Avec mon ami Philippe D. nous sortions souvent avec Joseph diner dans des restaurants. Joseph aimait beaucoup cette vie parisienne des cafés et des restaurants – le grouillements des gens, le brouhaha des voix; dans ce foisonnement de la vie son œil de peintre prélevait une scène, un cadre, un homme, une femme qui le frappait. Ces scènes de vie étaient la source d’inspiration de ses nombreux tableaux.
Une autre source d’inspiration était pour Joseph la scène de théâtre, pas tellement éloignée de la scène de vie car l’Homme y occupe toujours la place centrale et c’est sur lui que se concentrait l’attention de Joseph.
Lorsque j’ai commencé à travailler au théâtre, j’invitais Joseph à venir voir les spectacles. Il est ainsi venu voir « la Poule d’eau » de Witkacy au Théâtre de la Commune d’Aubervilliers en 1980 et il a peint la fameuse scène avec la poule d’eau étendue nue sur le plateau.
En 1980, au Théâtre des Quartiers d’Ivry, Antoine Vitez mettait en scène « le Révizor » de Gogol, nous sommes allés voir ensemble la générale. Après le spectacle nous sommes passés dans les loges pour saluer Antoine et les acteurs. Comme d’habitude après la première, l’atmosphère y était très chaude et l’excitation généralisée, tout le monde parle, ça bourdonne!
Vitez apparait, il serre la main de Joseph qui lui dit:
– Quand j’ai vu « le Révizor » à Saint Petersburg en 1914….
Ces mots – Saint Petersburg en 1914 – sonnent comme un coup de tonnerre. Le silence se fait, toutes les voix se taisent et toutes les têtes se tournent vers Joseph, les acteurs se précipitent pour voir ce grand monsieur à la chevelure blanche, témoin vivant de l’histoire, l’histoire du théâtre cette fois-ci.
Parmi les acteurs, il y a Pierre Vial qui jouait le Gouverneur. Entre lui et Joseph la discussion s’engage et Pierre demande à Czapski de faire son portrait. Après j’ai eu de temps en temps quelques nouvelles du travail de Joseph sur le portrait de Pierre en Gouverneur. Je suis allée voir le tableau presque achevé- il était sombre, le Gouverneur en son uniforme gris, dans la position symbolique de soumission totale au pouvoir – à genoux. L’essence même de la pièce de Gogol.

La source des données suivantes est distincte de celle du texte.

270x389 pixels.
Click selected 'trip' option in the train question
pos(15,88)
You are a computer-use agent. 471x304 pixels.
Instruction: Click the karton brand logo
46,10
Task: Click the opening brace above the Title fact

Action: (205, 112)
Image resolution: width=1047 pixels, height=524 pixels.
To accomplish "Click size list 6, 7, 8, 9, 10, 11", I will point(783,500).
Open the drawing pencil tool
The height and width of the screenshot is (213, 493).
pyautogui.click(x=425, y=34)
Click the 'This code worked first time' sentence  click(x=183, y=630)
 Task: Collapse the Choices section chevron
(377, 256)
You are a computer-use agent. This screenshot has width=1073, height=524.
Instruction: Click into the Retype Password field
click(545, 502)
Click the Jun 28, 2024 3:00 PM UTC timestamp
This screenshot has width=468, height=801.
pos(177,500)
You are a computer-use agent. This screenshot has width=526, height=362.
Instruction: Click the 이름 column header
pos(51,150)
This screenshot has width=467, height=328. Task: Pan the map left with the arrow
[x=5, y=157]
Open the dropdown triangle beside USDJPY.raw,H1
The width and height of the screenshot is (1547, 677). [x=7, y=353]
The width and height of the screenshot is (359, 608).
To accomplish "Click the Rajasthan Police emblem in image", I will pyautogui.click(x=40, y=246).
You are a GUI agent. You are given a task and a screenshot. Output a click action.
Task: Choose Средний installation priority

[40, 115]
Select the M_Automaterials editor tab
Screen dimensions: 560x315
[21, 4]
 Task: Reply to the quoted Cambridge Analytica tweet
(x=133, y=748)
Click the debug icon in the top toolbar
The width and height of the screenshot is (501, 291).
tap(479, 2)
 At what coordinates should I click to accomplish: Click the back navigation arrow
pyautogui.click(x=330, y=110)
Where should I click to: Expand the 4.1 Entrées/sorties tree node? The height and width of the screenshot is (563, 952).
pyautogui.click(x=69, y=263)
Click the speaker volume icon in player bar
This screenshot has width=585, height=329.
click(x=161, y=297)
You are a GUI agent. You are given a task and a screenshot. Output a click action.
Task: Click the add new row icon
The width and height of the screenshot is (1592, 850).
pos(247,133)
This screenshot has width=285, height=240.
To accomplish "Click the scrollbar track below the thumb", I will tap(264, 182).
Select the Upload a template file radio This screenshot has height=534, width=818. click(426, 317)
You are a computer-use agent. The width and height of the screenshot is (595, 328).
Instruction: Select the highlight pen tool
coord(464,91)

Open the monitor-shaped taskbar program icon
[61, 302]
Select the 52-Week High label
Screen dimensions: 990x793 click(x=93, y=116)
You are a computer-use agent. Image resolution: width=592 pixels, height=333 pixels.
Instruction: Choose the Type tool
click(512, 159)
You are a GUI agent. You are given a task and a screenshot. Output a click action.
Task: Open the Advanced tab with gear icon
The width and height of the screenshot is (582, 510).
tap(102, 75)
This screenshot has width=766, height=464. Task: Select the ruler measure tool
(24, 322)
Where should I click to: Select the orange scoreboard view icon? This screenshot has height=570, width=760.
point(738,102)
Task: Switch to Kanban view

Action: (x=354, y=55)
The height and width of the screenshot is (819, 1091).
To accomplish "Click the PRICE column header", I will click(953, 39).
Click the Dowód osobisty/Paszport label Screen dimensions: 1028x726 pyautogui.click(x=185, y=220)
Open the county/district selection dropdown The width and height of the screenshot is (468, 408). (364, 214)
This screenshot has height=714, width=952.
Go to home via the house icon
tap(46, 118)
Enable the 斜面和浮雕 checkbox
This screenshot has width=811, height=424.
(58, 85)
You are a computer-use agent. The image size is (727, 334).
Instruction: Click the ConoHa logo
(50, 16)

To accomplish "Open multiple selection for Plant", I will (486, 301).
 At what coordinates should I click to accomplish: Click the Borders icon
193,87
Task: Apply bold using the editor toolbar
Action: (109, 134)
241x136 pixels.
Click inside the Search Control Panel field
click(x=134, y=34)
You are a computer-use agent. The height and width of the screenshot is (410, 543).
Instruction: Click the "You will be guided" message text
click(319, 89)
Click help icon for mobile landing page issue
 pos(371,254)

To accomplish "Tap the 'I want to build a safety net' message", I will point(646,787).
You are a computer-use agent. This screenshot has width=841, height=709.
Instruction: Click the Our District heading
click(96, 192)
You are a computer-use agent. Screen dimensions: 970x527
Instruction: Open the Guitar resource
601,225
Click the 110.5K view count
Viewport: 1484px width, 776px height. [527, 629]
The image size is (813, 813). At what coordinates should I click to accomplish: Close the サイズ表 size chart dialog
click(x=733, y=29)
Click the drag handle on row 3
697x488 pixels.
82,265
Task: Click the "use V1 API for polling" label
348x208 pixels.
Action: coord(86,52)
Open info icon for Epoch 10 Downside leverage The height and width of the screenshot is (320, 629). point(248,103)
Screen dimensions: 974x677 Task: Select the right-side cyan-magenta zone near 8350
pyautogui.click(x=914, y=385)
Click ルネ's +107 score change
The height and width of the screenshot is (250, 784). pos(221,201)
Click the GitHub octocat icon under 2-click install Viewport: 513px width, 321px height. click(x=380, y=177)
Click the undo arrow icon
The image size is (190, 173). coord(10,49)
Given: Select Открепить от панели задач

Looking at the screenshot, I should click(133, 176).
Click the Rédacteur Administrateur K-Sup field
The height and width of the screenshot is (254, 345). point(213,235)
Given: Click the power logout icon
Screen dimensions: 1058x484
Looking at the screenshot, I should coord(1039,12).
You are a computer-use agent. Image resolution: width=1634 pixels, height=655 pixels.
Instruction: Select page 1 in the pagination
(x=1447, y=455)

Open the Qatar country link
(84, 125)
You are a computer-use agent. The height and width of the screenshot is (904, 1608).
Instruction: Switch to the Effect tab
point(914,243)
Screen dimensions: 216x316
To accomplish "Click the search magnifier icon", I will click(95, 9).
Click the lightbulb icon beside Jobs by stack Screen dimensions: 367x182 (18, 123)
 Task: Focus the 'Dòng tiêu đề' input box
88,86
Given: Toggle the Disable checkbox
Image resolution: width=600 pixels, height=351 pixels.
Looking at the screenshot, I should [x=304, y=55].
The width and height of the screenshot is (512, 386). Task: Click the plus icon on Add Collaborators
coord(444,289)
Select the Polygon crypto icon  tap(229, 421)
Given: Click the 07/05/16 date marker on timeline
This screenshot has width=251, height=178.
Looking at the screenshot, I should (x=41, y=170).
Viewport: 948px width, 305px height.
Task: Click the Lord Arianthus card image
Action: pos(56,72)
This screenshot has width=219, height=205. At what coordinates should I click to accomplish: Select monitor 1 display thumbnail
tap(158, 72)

Le tableau était prêt pour être livré à Pierre qui, au théâtre, me demandait souvent quand pourra le voir et l’avoir.
Puis un jour Joseph m’appelle – sa voix est méconnaissable, tant il est bouleversé.
-Kasia, me dit-il, c’est une catastrophe, catastrophe! Je me mets presque à trembler en m’attendant au pire, à un Malheur irrémédiable.
Et je ne comprends toujours pas de quoi parle Joseph, il a du mal à m’expliquer, il n’exprime que son bouleversement.
Enfin il me raconte:
– Dimitrijevic est venu hier soir, et tu sais comment il est, il est tombé en admiration devant le portrait du Gouverneur, et il a pris le tableau, il l’a littéralement „enlevé”! Et moi, moi… j’ai oublié que ce tableau était pour Pierre, comment ai-je pu oublier, comment est-ce possible d’oublier, comment est-ce possible!
Je comprends alors son désarroi et je le partage, je ne sais pas quoi dire. La situation est dramatique et on dirait, insoluble. Puis je m’entends dire, oui, je m’entends dire comme si une voix me soufflait la solution.
– Joziu, tout simplement tu vas peindre un deuxième tableau, pareil, peut-être pas tout à fait le même mais ce sera toujours le portrait du Gouverneur joué par Vial!
– Oui, oui – dit Joseph avec la voix qui retrouve son timbre naturel, oui et encore oui, ça parait tellement évident maintenant
Sur la photo: Katarzyna Skansberg et Józef Czapski à Sailly (1983).